The market for a given artist’s work is created in several ways: (1.) Directors and curators of cultural institutions, such as museums, hold exhibitions of an artist's work; (2.) Influential tastemakers, such as 'pioneer' dealers and collectors take a financial risk on an emerging artist, and actively promote the artist's work to the rest of the world. Famous examples include: Alfred Stieglitz and Georgia O'Keeffe; Peggy Guggenheim and Jackson Pollock; Gustave Caillebotte and the French Impressionists among others, and in terms of developing taste for historic painters, Joseph Duveen's creation of a market for European Old Masters in America.
 
The degree to which a work of art can be assigned to a given artist also can have a dramatic effect on market value. For example, auction catalogs often use the terms "by"; "attributed to"; "after"; "circle of"; "student of"; "follower of" and "in the manner of" to identify the degree to which an artwork is believed to be by the hand of a given artist. With each degree of distance from the named artist, market value drops.
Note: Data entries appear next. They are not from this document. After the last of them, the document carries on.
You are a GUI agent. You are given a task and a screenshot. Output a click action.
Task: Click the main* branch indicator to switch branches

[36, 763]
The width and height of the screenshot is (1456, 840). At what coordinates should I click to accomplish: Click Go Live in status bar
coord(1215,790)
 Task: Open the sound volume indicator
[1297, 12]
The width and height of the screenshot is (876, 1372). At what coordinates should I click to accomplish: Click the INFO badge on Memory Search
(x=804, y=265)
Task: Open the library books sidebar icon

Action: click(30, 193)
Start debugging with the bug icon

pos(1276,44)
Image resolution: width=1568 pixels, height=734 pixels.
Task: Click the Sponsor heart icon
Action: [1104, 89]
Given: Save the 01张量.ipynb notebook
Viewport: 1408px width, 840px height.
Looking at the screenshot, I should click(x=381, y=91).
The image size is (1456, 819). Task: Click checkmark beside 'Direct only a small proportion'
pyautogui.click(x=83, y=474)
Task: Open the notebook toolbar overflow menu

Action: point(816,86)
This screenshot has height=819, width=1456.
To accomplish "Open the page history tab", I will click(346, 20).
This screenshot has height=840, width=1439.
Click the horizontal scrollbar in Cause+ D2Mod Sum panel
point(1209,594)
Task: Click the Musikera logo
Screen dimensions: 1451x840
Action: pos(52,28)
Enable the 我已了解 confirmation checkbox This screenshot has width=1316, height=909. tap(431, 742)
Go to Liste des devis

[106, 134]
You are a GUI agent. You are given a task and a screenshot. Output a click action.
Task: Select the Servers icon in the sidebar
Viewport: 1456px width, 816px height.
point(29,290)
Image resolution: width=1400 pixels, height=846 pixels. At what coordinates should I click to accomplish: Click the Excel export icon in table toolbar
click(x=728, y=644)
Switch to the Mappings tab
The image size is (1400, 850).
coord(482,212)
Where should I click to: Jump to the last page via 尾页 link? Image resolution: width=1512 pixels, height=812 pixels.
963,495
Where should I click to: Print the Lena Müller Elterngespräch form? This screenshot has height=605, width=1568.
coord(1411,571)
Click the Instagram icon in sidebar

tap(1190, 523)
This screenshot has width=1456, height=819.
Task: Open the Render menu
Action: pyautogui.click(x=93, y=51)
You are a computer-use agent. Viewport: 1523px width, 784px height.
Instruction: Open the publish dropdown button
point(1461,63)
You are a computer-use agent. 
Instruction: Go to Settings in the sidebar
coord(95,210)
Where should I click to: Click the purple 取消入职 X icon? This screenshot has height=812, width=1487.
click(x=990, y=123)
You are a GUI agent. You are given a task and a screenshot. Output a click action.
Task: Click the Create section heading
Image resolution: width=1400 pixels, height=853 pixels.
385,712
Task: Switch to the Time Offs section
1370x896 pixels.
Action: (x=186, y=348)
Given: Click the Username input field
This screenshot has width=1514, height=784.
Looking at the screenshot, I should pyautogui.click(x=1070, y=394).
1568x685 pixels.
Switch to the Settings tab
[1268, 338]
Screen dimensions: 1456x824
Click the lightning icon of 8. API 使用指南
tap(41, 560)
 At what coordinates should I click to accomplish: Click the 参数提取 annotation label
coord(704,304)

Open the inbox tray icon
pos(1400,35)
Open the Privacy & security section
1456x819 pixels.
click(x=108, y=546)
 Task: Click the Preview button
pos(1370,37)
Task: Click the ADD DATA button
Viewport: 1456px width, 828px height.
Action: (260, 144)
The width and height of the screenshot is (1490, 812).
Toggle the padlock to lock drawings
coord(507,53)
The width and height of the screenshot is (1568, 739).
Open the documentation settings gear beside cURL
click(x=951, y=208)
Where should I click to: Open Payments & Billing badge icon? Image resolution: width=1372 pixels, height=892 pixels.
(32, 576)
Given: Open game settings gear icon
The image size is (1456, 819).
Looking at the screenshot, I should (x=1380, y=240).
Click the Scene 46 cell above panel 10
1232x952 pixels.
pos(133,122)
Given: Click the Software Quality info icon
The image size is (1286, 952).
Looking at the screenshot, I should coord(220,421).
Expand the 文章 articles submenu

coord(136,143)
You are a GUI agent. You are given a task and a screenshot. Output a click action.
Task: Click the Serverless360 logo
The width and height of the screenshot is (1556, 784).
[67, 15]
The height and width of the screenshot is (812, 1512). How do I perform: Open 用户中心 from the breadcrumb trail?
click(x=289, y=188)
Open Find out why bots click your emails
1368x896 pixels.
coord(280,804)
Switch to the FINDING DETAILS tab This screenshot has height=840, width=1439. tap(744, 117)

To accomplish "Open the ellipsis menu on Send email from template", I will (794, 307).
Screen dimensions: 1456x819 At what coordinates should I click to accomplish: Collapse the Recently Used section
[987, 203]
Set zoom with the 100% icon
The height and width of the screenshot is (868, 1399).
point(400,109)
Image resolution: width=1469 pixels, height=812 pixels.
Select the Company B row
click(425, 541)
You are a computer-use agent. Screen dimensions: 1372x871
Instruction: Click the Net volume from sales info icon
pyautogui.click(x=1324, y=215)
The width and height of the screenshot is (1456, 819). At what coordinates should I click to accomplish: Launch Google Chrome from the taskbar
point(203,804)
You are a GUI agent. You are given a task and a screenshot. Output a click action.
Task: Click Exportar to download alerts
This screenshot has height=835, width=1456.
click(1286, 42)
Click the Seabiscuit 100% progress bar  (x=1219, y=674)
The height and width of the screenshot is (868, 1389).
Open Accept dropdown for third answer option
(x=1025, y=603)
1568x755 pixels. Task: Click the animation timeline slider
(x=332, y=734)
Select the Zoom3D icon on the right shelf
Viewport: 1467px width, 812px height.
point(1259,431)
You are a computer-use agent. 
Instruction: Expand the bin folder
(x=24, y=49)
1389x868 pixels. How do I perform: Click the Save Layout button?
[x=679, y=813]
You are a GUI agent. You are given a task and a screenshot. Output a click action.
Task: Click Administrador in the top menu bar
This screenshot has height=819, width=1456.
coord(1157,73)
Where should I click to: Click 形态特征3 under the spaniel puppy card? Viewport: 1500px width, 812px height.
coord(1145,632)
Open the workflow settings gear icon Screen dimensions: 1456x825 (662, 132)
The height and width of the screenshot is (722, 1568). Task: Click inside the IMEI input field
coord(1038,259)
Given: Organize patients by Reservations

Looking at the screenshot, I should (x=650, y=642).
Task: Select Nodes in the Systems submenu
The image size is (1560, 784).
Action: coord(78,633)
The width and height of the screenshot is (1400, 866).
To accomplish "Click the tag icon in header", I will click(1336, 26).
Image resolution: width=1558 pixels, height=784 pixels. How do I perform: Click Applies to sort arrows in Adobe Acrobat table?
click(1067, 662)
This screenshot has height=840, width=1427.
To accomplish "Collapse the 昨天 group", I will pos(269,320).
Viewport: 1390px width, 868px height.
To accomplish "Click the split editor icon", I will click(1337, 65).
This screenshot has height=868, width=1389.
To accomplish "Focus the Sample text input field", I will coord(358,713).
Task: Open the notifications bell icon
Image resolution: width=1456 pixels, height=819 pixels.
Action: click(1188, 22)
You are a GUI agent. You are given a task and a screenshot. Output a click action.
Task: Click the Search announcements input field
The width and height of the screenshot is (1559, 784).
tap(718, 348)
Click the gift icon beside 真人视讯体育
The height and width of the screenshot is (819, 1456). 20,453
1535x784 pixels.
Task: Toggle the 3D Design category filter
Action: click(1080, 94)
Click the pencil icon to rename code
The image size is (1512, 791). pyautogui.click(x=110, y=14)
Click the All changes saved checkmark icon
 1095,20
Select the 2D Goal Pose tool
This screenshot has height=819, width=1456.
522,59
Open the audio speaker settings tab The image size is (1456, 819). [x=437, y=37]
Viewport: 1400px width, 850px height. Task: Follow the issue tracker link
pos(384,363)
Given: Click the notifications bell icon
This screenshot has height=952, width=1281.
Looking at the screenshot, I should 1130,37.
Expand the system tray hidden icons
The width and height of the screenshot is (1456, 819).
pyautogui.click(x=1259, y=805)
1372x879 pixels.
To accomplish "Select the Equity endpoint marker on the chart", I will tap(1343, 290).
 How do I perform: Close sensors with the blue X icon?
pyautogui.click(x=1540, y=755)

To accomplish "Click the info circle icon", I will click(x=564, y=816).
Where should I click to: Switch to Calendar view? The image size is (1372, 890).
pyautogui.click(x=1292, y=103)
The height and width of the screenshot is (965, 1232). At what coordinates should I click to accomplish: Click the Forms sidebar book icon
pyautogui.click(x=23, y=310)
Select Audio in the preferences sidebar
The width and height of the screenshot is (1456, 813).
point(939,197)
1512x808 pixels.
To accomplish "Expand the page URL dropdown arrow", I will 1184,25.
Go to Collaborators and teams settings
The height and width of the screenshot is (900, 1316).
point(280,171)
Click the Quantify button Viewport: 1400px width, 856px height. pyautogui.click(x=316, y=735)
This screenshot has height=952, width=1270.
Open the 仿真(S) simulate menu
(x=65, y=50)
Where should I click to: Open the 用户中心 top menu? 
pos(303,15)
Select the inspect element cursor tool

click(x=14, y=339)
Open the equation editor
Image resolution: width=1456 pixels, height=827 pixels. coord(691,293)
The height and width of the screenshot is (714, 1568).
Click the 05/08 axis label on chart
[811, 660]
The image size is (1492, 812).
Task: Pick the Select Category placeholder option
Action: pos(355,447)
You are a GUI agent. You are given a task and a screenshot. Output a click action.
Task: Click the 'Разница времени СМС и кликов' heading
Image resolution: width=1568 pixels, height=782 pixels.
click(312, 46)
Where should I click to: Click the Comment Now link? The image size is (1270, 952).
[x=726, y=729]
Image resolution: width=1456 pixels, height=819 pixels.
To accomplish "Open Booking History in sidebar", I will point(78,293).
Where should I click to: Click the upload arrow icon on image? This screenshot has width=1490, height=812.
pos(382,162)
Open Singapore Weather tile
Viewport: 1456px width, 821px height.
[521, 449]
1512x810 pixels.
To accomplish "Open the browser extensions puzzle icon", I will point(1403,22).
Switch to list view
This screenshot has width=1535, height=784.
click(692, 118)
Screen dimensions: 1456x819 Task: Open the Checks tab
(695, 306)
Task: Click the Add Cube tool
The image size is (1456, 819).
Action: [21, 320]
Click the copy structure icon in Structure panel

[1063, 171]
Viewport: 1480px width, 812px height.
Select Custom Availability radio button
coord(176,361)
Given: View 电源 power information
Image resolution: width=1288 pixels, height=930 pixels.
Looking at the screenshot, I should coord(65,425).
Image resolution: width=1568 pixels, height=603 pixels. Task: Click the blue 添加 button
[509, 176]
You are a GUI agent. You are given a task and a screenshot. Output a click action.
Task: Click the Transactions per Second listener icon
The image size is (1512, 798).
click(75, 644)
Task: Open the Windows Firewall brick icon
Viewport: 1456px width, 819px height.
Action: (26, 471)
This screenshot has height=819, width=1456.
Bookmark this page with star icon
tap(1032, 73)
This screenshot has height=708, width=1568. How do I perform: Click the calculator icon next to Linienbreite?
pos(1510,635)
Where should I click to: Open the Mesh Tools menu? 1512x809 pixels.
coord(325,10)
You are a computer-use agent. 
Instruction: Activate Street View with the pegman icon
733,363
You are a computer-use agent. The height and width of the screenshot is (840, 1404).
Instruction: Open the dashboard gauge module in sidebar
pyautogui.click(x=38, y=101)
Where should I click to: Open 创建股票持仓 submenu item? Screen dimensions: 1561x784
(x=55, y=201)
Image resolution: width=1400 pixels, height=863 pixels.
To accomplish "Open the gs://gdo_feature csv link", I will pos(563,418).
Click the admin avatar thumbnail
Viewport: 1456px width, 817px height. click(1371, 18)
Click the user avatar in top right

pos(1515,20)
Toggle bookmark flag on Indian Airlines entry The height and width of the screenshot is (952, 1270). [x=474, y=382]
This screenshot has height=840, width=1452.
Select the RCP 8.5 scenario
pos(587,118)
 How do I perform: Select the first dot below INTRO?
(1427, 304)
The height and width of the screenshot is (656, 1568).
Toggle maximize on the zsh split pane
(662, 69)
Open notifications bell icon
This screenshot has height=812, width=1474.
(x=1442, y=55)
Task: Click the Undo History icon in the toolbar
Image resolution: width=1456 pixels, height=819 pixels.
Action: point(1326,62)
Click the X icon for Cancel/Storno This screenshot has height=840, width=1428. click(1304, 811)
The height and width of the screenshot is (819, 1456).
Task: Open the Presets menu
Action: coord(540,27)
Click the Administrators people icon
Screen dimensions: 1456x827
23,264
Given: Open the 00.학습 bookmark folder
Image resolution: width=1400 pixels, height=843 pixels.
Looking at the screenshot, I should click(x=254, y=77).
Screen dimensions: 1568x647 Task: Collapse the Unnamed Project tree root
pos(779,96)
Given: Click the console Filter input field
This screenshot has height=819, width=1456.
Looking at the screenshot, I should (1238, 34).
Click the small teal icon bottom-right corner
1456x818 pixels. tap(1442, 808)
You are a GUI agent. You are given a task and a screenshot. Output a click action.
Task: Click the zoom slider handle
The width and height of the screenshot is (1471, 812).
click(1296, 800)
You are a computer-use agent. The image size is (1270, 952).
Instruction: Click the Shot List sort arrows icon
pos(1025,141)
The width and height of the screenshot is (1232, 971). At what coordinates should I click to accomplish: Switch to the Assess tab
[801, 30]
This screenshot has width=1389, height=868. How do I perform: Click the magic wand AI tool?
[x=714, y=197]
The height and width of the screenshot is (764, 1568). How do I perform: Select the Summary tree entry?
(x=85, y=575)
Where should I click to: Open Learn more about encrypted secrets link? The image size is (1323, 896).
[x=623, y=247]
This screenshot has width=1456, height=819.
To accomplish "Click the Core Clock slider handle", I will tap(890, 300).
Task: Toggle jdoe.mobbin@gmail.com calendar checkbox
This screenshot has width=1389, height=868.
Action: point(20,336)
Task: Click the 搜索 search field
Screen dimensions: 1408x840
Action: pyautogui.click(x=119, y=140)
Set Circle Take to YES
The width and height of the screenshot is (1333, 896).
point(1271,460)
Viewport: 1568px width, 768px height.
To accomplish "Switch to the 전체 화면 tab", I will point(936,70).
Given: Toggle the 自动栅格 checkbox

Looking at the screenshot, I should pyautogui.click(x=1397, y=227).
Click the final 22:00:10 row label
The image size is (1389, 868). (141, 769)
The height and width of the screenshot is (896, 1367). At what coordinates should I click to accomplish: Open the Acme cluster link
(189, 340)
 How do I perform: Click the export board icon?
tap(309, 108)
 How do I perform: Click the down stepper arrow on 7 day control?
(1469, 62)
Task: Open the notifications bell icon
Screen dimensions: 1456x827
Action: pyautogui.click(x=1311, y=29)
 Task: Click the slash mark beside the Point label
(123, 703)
Position of an Artwork within an Artist’s Oeuvre: How does a specific piece fit into an artist’s larger body of work? (1.) In terms of degree of completeness: a sketch on a cocktail napkin vs. a finished oil painting on canvas; (2.) In terms of aesthetic merit (a sometimes contentious judgment); (3.) In terms of period or style, student vs. mature career; (4.) In terms of subject matter (for example, a E. I. Couse French pastoral landscape vs. a Couse Taos Indian by firelight). All of these criteria affect market value.

Provenance: If there is a catalogue raisonné for the artist’s work, is the subject piece listed? If not listed, is there a logical reason? Has the artwork been included in any public exhibitions, or published in a book or article? Is the artwork from a well-known collection? A desirable provenance, or the history of ownership for a given artwork, enhances the value of artwork.

Condition: Is the artwork currently in good (stable) condition? Has the artwork been subjected to a restoration treatment in the past that has caused damage or is irreversible? Previous treatment is sometimes only detectable by professional conservators. Some examples of conditions that can negatively affect the market value of paintings include: (1.) The application of shellac to the surface of an oil painting (irreversible condition: the same solvent that removes shellac also removes the oil paint); (2.) A painting on canvas that has been poorly glued (not wax-lined) to a canvas support (glues are often animal-based and very difficult to remove, and the protein in them can also attract pests); (3.) An oil painting that has been ‘skinned’ or over-cleaned (in the process of removing an old layer of varnish, a layer of oil paint has also been removed).

Measuring Market Value of Fine Art: Measuring market value of fine art involves both objective and subjective criteria. Object criteria include researching market data for comparables, through publicly available art auction records (available through Internet subscription database services such as artnet.com, askart.com, artfact.com, artprice.com and others), and through requesting private sales data from knowledgeable galleries and dealers. Opinions of value can then be formed from the analysis of available market data.

Sometimes, however, market data is not widely available, and opinions of value must be made based on more generic and subjective criteria: to which general category of art does the subject work belong? What level has the artist’s career reached, and what is the market value for works by other artists who have achieved comparable levels of market success? How successful (aesthetically) is the subject artwork? There are no firm answers to many of these questions, and a reasonable opinion of value is built on both available market data and logic based arguments regarding the type and quality of artwork. Other types of value that can be related to market value include historic value and sentimental value (examples: a plaster model of the Lincoln Memorial on the Mall in Washington, D.C. by Daniel Chester French would have significant historic, sentimental and market value; a beloved antique family portrait by an anonymous painter could have great sentimental value but little market value.)